# Seiko Landmonster



## JoT (Aug 12, 2003)

Browsing around today (as you do) I came across a Seiko LandMonster automatic SNM035

How long has this been around?









It is a big watch at about 46mm across

It is so ugly ..... i want it


----------



## pg tips (May 16, 2003)

what a mess!


----------



## thunderbolt (May 19, 2007)

I think of it as a monster with a wart!







Seriously though I think it looks great. A really chunky piece of kit.


----------



## Guest (Aug 31, 2007)

Serious cut"n"shut, but i like that .


----------



## jasonm (Nov 22, 2003)

Not seen that before.......









Dont like it









In fact I think the only Monster I like is the original Black Monster....De-blinged on the bracelet, in fact exactly as the one I sold to Hippo


----------



## thorpey69 (Feb 8, 2006)

Looks like a cross between a monster and a set of mismatched taps


----------



## barrie (Jul 5, 2004)

I must be sad I like that.


----------



## Mutley (Apr 17, 2007)

Thumbs up from me.

How much are they going for ?


----------



## Doctor Varney (Jul 21, 2007)

As a Monster owner, myself - I have to confess that is one ugly dude. Horrible picture. It would be interesting to see other shots. The St Moritz divers, which I really like, look very flat on some sites. I've even seen a picture on a sales site, of a Black Monster that would put anyone off and in up close, it's a beautiful piece or HORRORlogical kit. Every face (including that of watches), has their best angle.

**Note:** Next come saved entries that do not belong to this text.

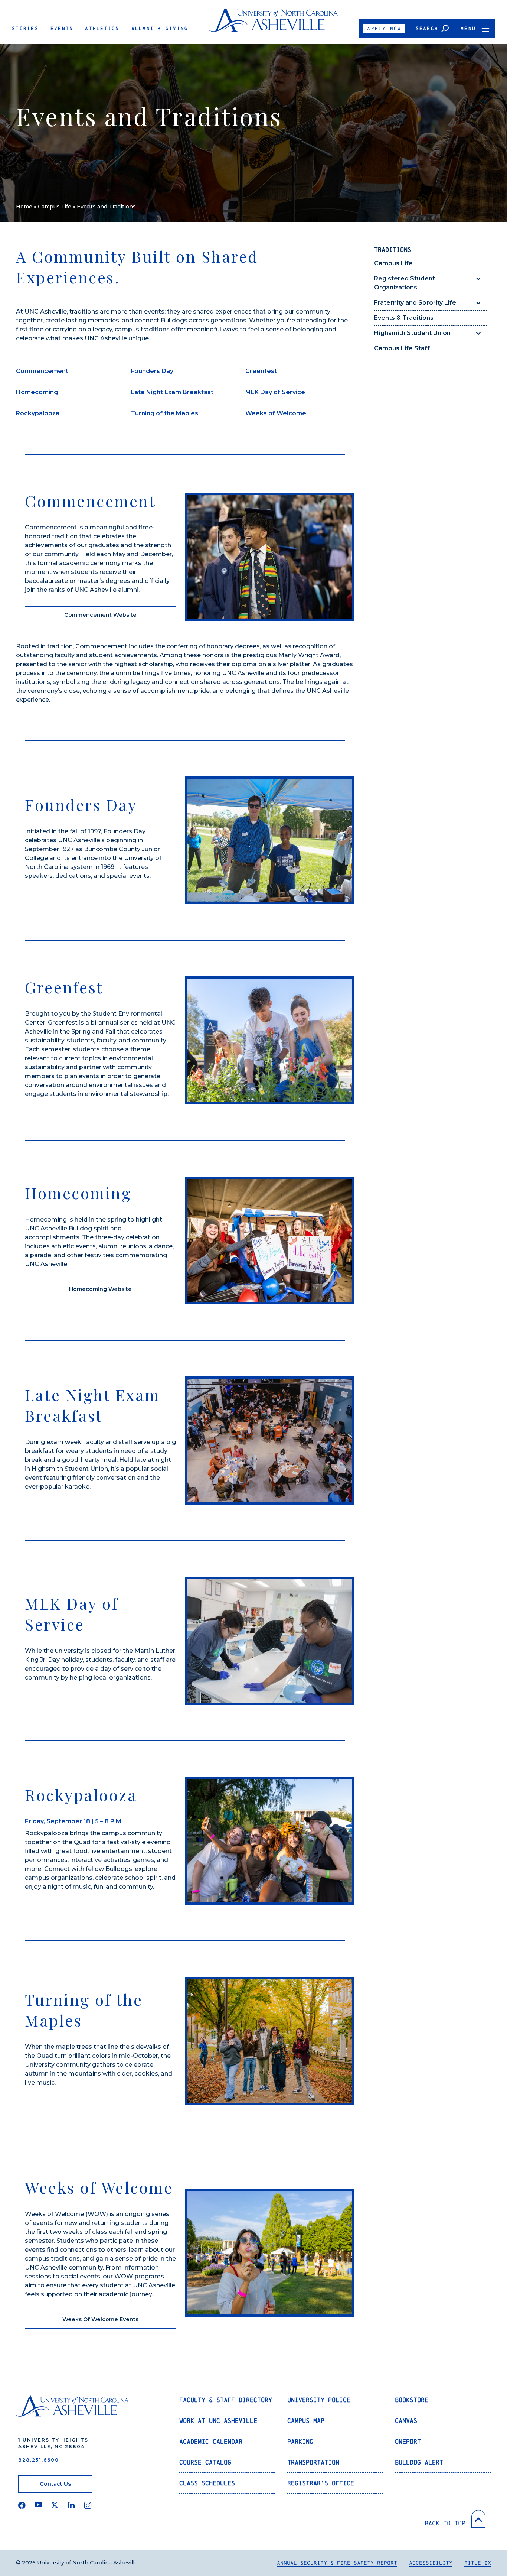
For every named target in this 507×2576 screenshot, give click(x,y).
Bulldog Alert (419, 2462)
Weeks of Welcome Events (100, 2319)
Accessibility (430, 2563)
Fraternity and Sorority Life (415, 302)
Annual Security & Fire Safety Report (337, 2563)
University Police (318, 2399)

But then that blarring orange on the bezel doesn't look too promising, does it? Oh and we're back to the useless, pretend compass again. Those twin crowns look like they've gotta hurt.

More pics, please!

Doc.


----------



## JoT (Aug 12, 2003)

mutley said:


> Thumbs up from me.
> 
> How much are they going for ?


They seem to be around $320 discounted.



Doctor Varney said:


> Oh and we're back to the useless, pretend compass again. Those twin crowns look like they've gotta hurt.

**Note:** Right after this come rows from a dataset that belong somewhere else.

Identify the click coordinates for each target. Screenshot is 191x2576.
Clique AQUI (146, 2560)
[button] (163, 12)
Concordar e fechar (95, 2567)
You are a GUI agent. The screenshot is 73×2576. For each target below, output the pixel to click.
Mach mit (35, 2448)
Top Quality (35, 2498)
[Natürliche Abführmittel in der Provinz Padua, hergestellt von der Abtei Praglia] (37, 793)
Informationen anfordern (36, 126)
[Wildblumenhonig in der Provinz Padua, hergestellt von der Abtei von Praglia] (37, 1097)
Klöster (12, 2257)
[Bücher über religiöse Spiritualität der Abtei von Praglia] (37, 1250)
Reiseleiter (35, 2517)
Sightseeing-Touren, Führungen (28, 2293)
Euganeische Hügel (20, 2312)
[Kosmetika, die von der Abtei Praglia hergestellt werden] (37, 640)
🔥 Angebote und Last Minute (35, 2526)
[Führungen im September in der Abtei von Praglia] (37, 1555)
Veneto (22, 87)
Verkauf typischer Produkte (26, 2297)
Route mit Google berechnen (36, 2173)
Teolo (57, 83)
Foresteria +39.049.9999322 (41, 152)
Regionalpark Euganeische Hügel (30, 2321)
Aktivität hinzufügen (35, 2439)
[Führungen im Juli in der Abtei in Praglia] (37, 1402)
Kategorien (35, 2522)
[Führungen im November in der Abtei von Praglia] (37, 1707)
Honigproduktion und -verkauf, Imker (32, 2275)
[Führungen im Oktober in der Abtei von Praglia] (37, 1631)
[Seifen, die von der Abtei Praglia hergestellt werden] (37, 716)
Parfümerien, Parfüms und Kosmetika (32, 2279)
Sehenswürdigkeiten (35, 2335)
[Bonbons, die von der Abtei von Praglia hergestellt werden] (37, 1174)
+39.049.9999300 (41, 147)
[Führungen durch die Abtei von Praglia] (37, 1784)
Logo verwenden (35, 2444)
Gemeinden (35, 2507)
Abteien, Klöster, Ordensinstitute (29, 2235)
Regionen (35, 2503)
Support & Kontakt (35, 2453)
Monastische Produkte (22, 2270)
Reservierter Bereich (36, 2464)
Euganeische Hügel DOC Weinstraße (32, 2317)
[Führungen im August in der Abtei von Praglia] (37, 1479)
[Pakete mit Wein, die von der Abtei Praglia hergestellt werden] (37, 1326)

Pretend? Never used a sun compass Doc? .... wouldn't have been much good this summer I suppose


----------



## Doctor Varney (Jul 21, 2007)

Yes, I have - but prefer the magnetic one that fits in my pocket. 

Doc.


----------



## JoT (Aug 12, 2003)

Doctor Varney said:


> Yes, I have - but prefer the magnetic one that fits in my pocket.
> 
> Doc.


Naturally, but I am not in the habit of always carrying one in my pocket


----------



## Alas (Jun 18, 2006)

Here it is in orange - I really like it.

Alasdair


----------



## JoT (Aug 12, 2003)

Alas said:


> Here it is in orange - I really like it.
> 
> Alasdair


Is that your's Alasdair?


----------



## mrteatime (Oct 25, 2006)

another orange one!!!! gotta get it! come on guys its not fugly in anyway at all! it just ooooozzzzzzes class


----------



## Alas (Jun 18, 2006)

JoT said:


> Alas said:
> 
> 
> > Here it is in orange - I really like it.
> ...


No - not mine. This one is for sale somewhere and I was tempted but I'm sticking with what I have despite what all you doubters say























Alasdair


----------



## Doctor Varney (Jul 21, 2007)

> Naturally, but I am not in the habit of always carrying one in my pocket


Therefore one has ascertained, you didn't need the compass, in the first place 

But anyway - it's a nicely made watch. The orangey bit in the middle would be a matter of taste. Some prefer the raspberry. Does anyone else here, have a penchant for Jaffa cakes, by the way?

Doc.


----------



## JoT (Aug 12, 2003)

Doctor Varney said:


> > Naturally, but I am not in the habit of always carrying one in my pocket
> 
> 
> Therefore one has ascertained, you didn't need the compass, in the first place


What's need got to do with it







.... but then again you never know, plane crash, escape from a kidnap, shipwrecked ......


----------



## Doctor Varney (Jul 21, 2007)

> What's need got to do with it .... but then again you never know, plane crash, escape from a kidnap, shipwrecked ......


You _need_ to keep your eyes out for sharks and/or cannibals, rather than fiddling with your monster









Regards,

Doc


----------